Снова стук. Мехмед взволнованно залепетал: «Юнус Эмре, там драка в баре!»
— Что?
— Славяне дерутся в баре. Бокал в бармена прилетел, из стульев строят баррикады!
— Я банкрот, — смиренно заявил метрдотель. — Отправьте туда всех, и немедленно. Я спущусь через минуту. Бурак, уходите.
— Не буду спать в своем номере. Там вещи Клавдии.
— Мехмед! Мехмед! — со слезами на глазах кричал человек с плачущим бульдожьим лицом, топча ножками под столом. — Отправьте его в номер, где остановились немцы. Всё!
В новом номере, куда привели Бурака, пахло розовой водой, а на кровати в тёмно-красных лепестках неподвижно завис белоснежный лебедь. Нигде не найти ни отпечатка пальца, ни пылинки, и софа, приставленная к балкону, совсем не скрипела. Присев на неё, Бурак почувствовал укусы, по-видимому, бой с клопами в номере ещё не завершен. Хотелось морского воздуха, чистого и освежающего, но сквозь открытое окно влетел ураганный ветер — лепестки разлетелись по полу, а комната наполнилась холодной влагой.
Жаловаться на номер Бурак не решился.
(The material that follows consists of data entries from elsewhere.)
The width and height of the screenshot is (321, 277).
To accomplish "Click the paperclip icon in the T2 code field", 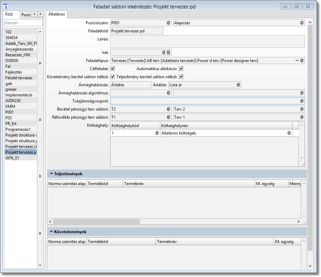I will (168, 109).
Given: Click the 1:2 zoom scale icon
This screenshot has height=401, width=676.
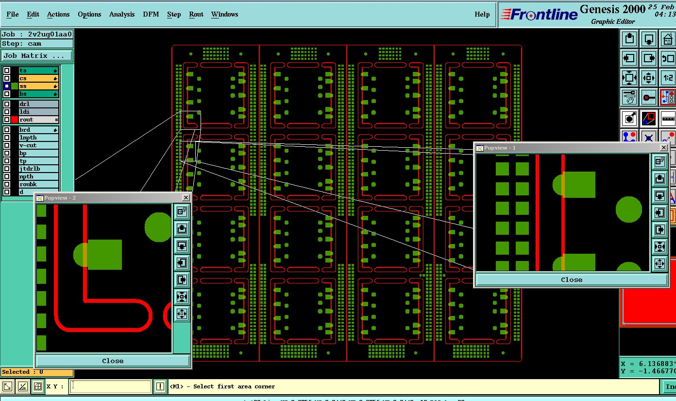Looking at the screenshot, I should tap(668, 78).
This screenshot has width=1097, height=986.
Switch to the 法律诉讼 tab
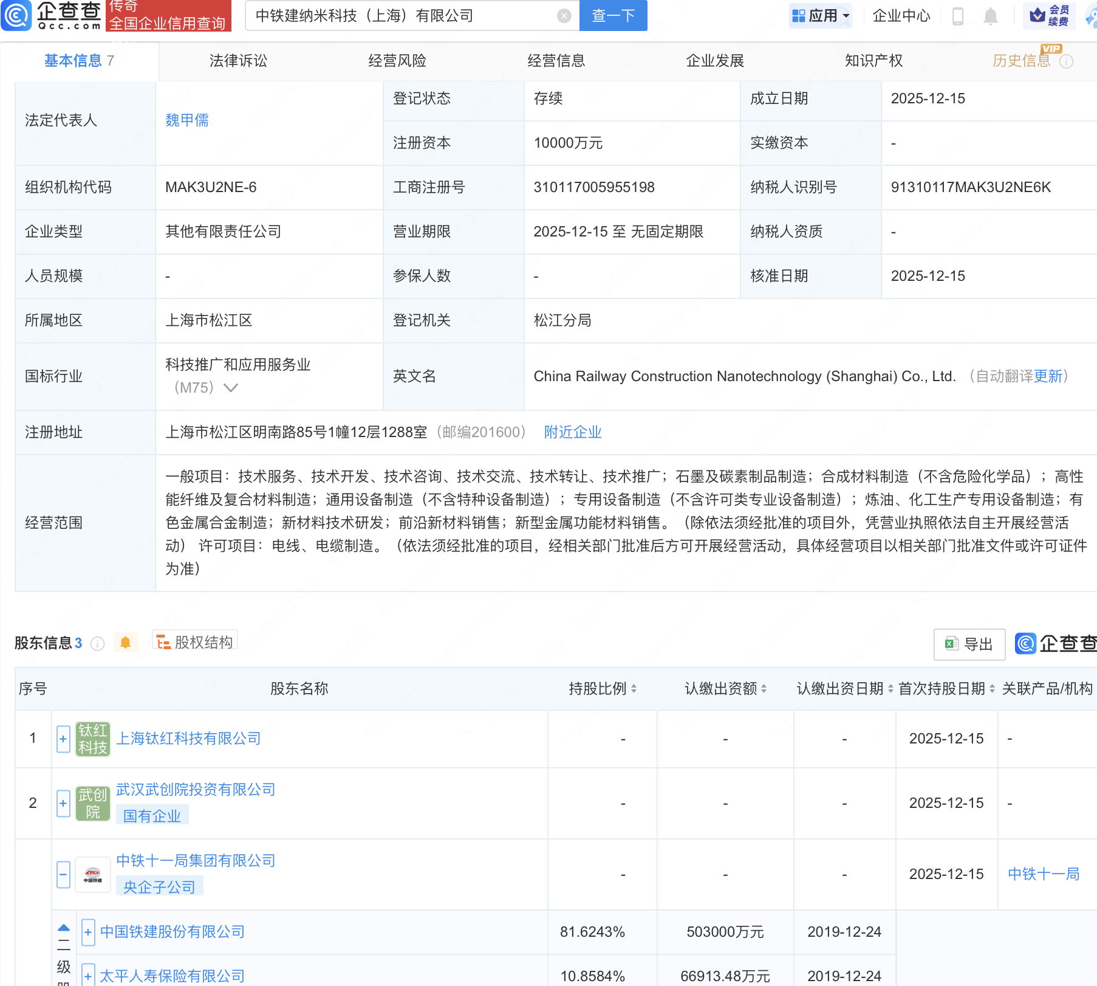click(238, 61)

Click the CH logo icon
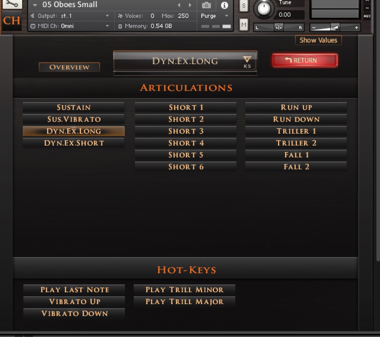point(12,21)
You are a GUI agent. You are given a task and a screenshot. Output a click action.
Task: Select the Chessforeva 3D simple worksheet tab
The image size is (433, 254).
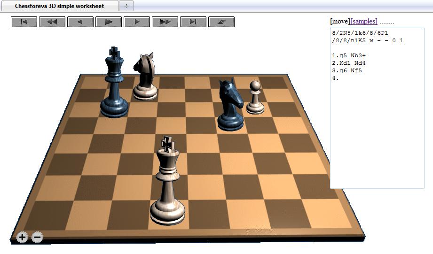(x=59, y=6)
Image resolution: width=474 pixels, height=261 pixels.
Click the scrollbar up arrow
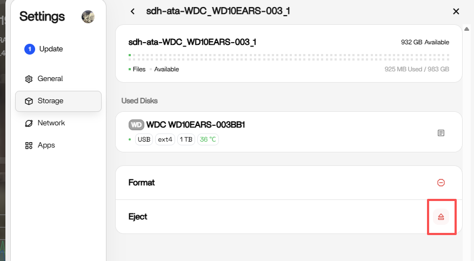[x=466, y=30]
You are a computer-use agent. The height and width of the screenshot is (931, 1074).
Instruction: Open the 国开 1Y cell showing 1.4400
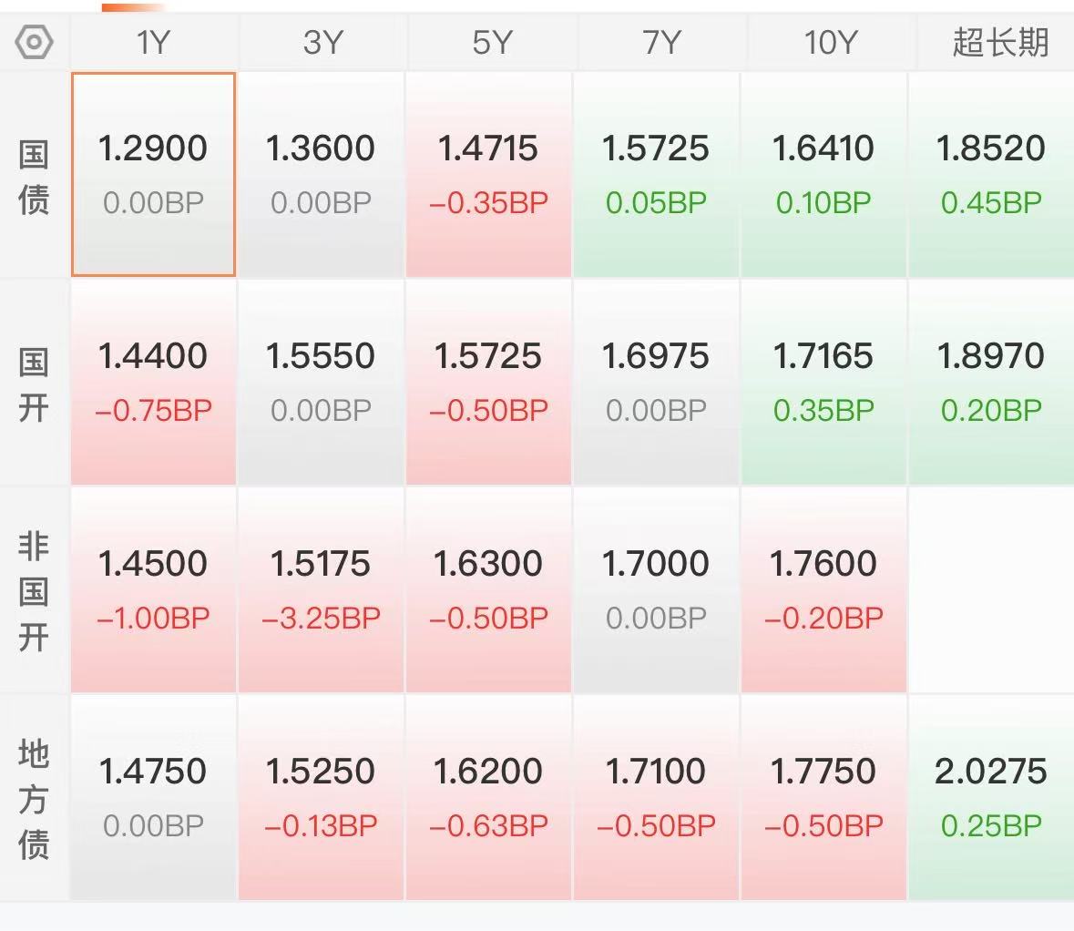coord(153,383)
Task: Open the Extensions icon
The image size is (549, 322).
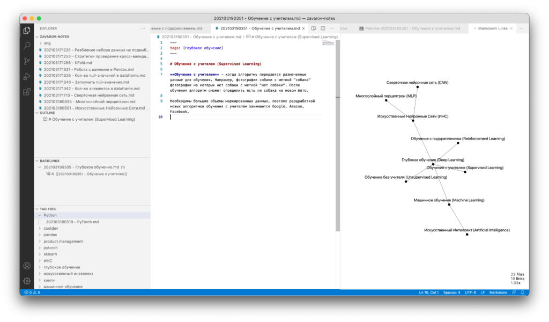Action: tap(26, 91)
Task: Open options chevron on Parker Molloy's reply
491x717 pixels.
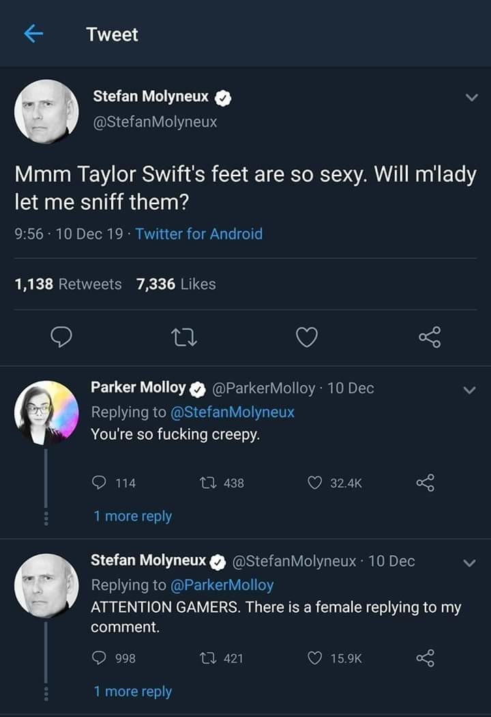Action: pyautogui.click(x=469, y=390)
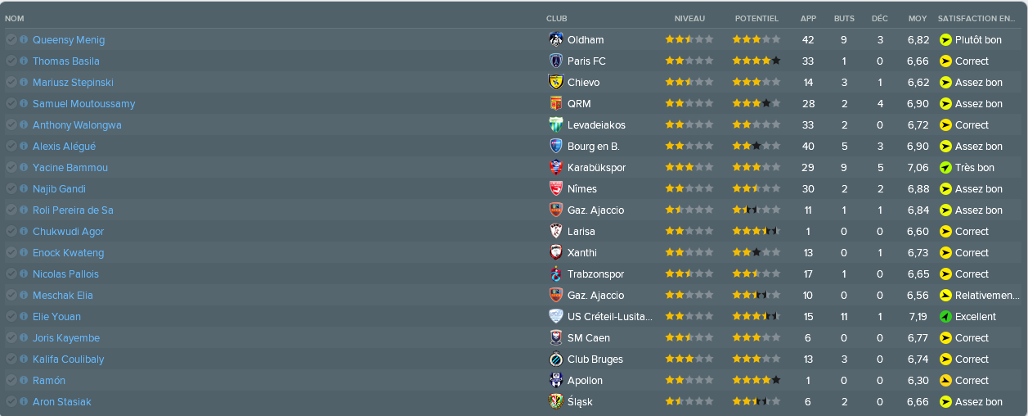Image resolution: width=1028 pixels, height=416 pixels.
Task: Toggle the check circle beside Thomas Basila
Action: (11, 61)
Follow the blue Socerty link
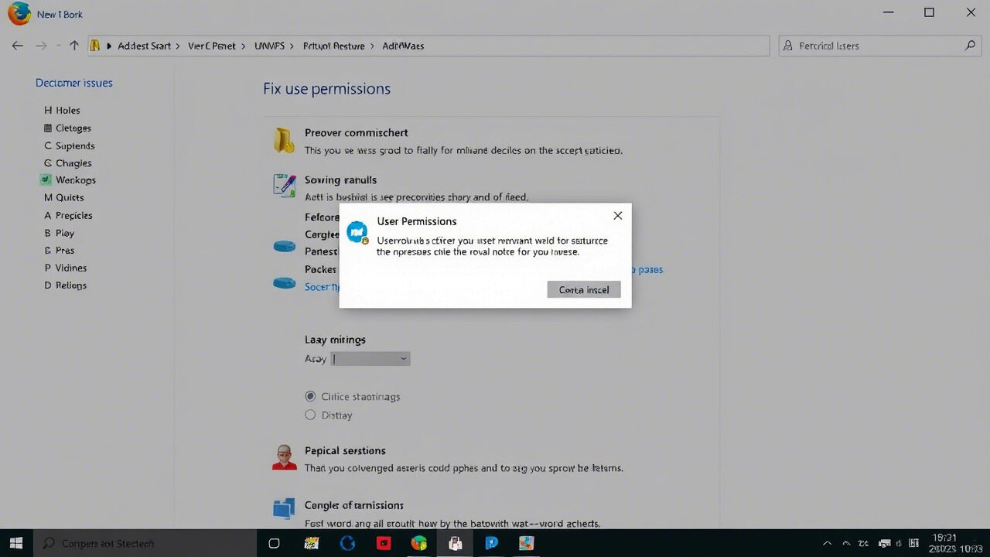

Во-первых, он страсть как мечтал прочесть все письма Клавдии к Исмаилу. Его злорадству не было предела: «Как прочитаю писульки, как вскрою твое нутро, змея! Будет что сказать твоим родителям!» Во-вторых, метрдотелю, может быть, неприятна компания с ним, человеком, показавшим себя с не лучшей стороны. В-третьих, когда Мехмед вел Бурака к лифту, второй увидел масштаб драки — две группы молодых ребят в футбольной форме, под непонятную брань и одинаковые кричалки колошматили друг друга, изрядно напугав турецкий персонал. Сейчас не до Бурака.
К вечеру, однако, ужин всё же принесли.
Наковырявшись в остывшей говядине, низкорослый мужчина сбросил с себя одежду и пошел в душ, где простоял полчаса, не притрагиваясь к губке. Обтершийся полотенцем, он не удосужился надеть на себя халат, рухнул в кровать, превратив лебедя в раздавленного гуся.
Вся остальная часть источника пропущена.